I spun and kicked a clod of mud, moving suddenly to shatter the ice suddenly filling my chest and shouting in anger. Of course she was here! Of course she had to step in the middle and make everything more difficult! But how had she gotten entangled with vampires without me noticing? I paced agitatedly, wracking my mind for every interaction I'd ever had with her, searching for my mistake, the clues that I had missed. And it was there that I realized I barely knew anything about her. I had dismissed her, even with her remarkable ability to see me against my will. I knew her as the daughter of Charlie Swan, and as an inconvenience that periodically appeared at Carver's Cafe. Our every interaction had been an exercise in extraction and escape.
Gritting my teeth, I looked back at the two sets of tracks. One coven of three, wearing the trophy of one of their victims, and one coven of over a half-dozen, slowly entrancing a helpless Bella.

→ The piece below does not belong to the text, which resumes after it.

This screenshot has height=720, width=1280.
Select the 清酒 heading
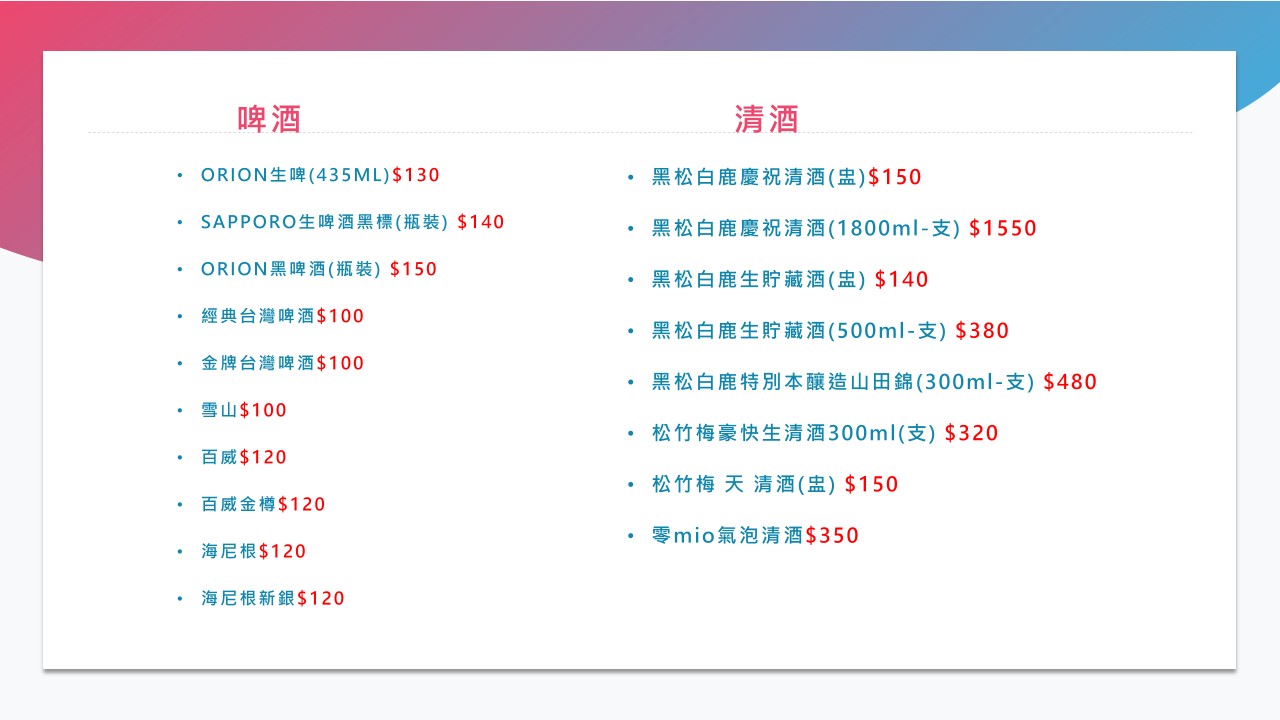(x=767, y=119)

One coven that was flagrant and cocky, the one whose murders I'd been tracking and whose victims I could practically hear begging for justice. They were right in front of me, I could probably kill them tonight.
I clenched and unclenched my fists; my fingers itched to bring vengeance to Waylon and the Grisham Mill guard, but that would mean ignoring Bella, who was currently in the clutches of a powerful and cunning coven, capable of evading my dogged investigation for nearly a year, all the while seducing a victim beneath my nose. Saving her from such a large coven would be difficult, and maybe I'd end up avenging her anyway. But damn it, I had to try, didn't I? Curse the girl for making me choose like this.
Even after a century of needing no breath, my body wanted to pant after such a protracted sprint. I'd run down the mountain, dashing down the barely-functional dirt road, and hadn't managed to catch up with Bella and her captors. Since she'd been in the vehicle, I'd been following the muddy ruts rather than her scent. But that meant they lost me as soon as they got onto paved roads. The storm washed the air clean of smells and the asphalt clean of mud. I was forced onto the back foot once again, and had to consider how to pick up the trail again.
I knew that some vampires liked to toy with their victims emotionally before killing them. They savored the emotional distress of betrayal, and I could only assume this was the intended fate of Bella Swan. So where would they take her, now? And how did it relate to the other coven? Bella had stunk of fear, but, as this was likely a love game to the bigger coven, I had to assume she felt threatened by the smaller one. If that was true, then her captors were playing at "protecting" her from danger. How far would they push the game? How committed were they to the deception?
The minimum commitment would be taking her home, I figured, which was what brought me to the front yard of Sheriff Charlie Swan. Off the mountain, the storm was diminished to a light rain, gently pattering off the roof and rippling puddles in the driveway. Unfortunately, while that driveway held both the Sheriff's and Bella's vehicles, the only light on in the house was the front room. I could see Charlie sitting in an armchair there, slumped forward, head in one hand and a beer bottle in the other. The television was on some news channel, but he wasn't paying it any attention. When he tipped his head back to drink, there were tears streaking his face.
Bella wasn't here anymore, then. I briefly considered asking Charlie what he knew, but quickly discarded the idea. While it would get me the information I needed very quickly, my sodden appearance and sudden concern for Bella would complicate everything too much. Instead, I circled the home, counting windows and doing my best to guess which room would be Bella's. I narrowed my eyes when I saw that one window was cracked open. An open window, during a thunderstorm?
A quick leap brought me up to the window; my fingers slotted easily into indentations left by a previous invader, and my feet smudged footprints already staining the sill. I let myself into what—by the decor—was obviously Bella's room. I spared a thought for the water I was dripping all over the carpet, the obvious evidence I was leaving of my presence, but speed overrode those concerns. She wasn't here, so how could I find out where she was? Her dresser drawers were hanging open and mostly empty, and the top had a conspicuous empty patch. It looked like she'd gone somewhere in a hurry. There were posters on the wall, a laptop on a desk, and a cork board above that desk. There were innocuous notes pinned to the board, but there was a photo that caught my attention.
I stepped up and pulled its pin. It was a photo of Bella, her arm around the waste of an insanely attractive, pale-skinned man. She had drawn a couple hearts near his head in pink Sharpie. I immediately recognized him for what he was: a vampire, like myself. Even through a photograph, his supernatural attractiveness was evident. So it was a love game, this man as her "boyfriend" and her as unwitting prey. Her smile was radiant, her love for him obvious, and my heart plunged as I considered what the betrayal would do to her.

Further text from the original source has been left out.